Dokumen terbaru yang dirilis Departemen Kehakiman AS mengungkap komunikasi intens antara Mette-Marit dan Epstein setelah Epstein mengaku bersalah pada 2008 atas pelecehan seksual terhadap gadis di bawah umur. Meski demikian, hingga saat ini, putri mahkota tersebut belum menghadapi tuduhan kriminal resmi terkait kasus ini.

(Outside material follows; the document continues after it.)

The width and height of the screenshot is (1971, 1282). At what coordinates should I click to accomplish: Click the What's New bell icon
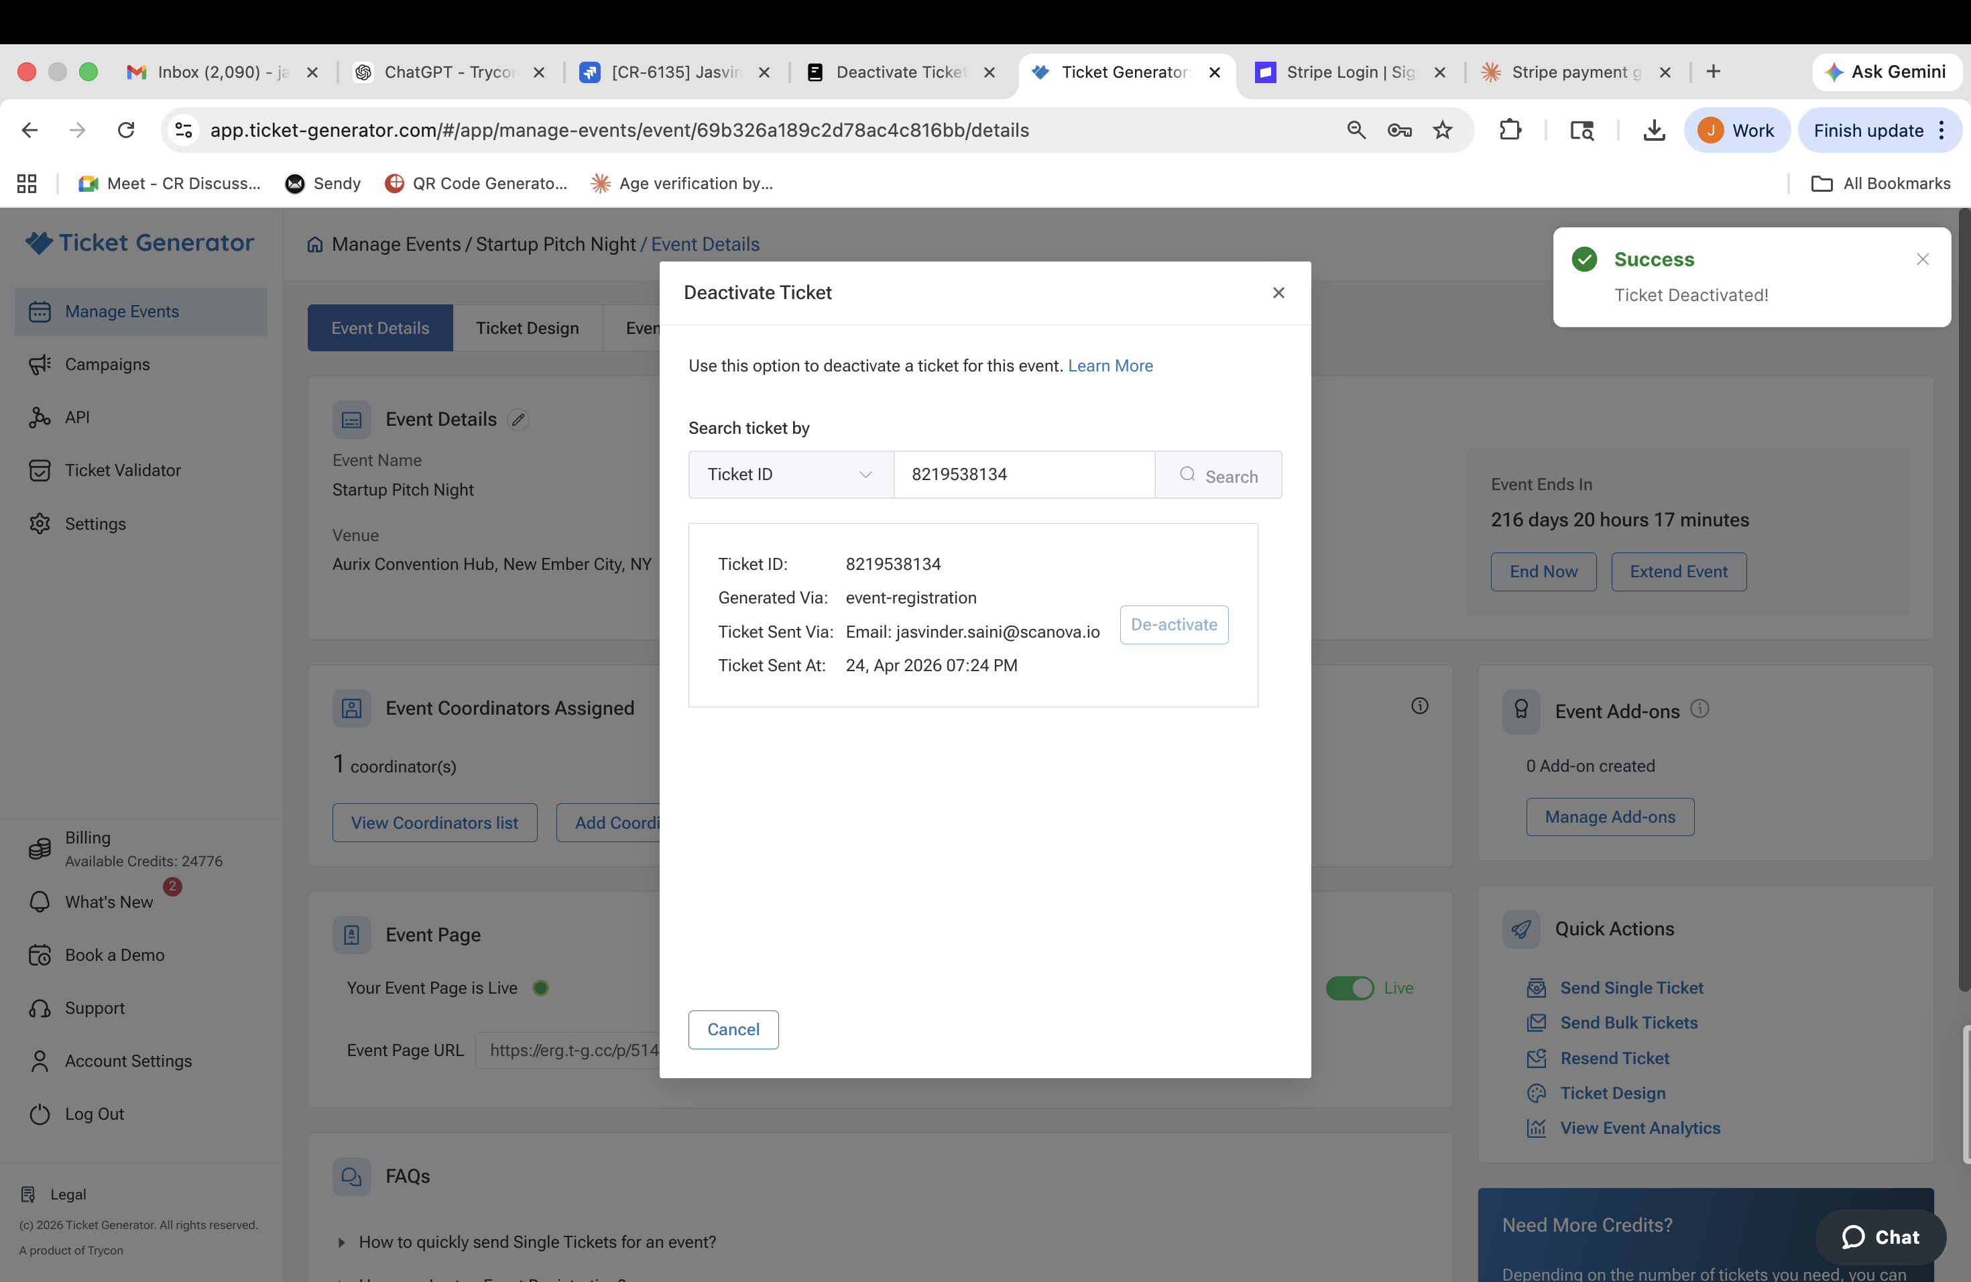click(x=39, y=902)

Perdana Menteri Norwegia, Jonas Gahr Stoere, menekankan perlunya Mette-Marit memberikan penjelasan lengkap mengenai hubungannya dengan Epstein. Ia menyebutkan bahwa sang putri menyesali kontak tersebut dan menanggung tanggung jawab atas ketidaktelitiannya dalam memeriksa latar belakang orang yang dikenalnya.
Dalam wawancara, Mette-Marit mengaku sempat tinggal di rumah Epstein di Palm Beach selama empat hari pada 2013 dan mengakui bahwa ia percaya pada orang yang memiliki teman bersama. Ia menyatakan siap mengakhiri hubungan jika mengetahui kejahatan yang dilakukan Epstein dari awal. Sementara itu, keluarga kerajaan dan masyarakat Norwegia terus mengikuti perkembangan kasus ini, yang turut mempengaruhi tingkat dukungan terhadap monarki di negara tersebut.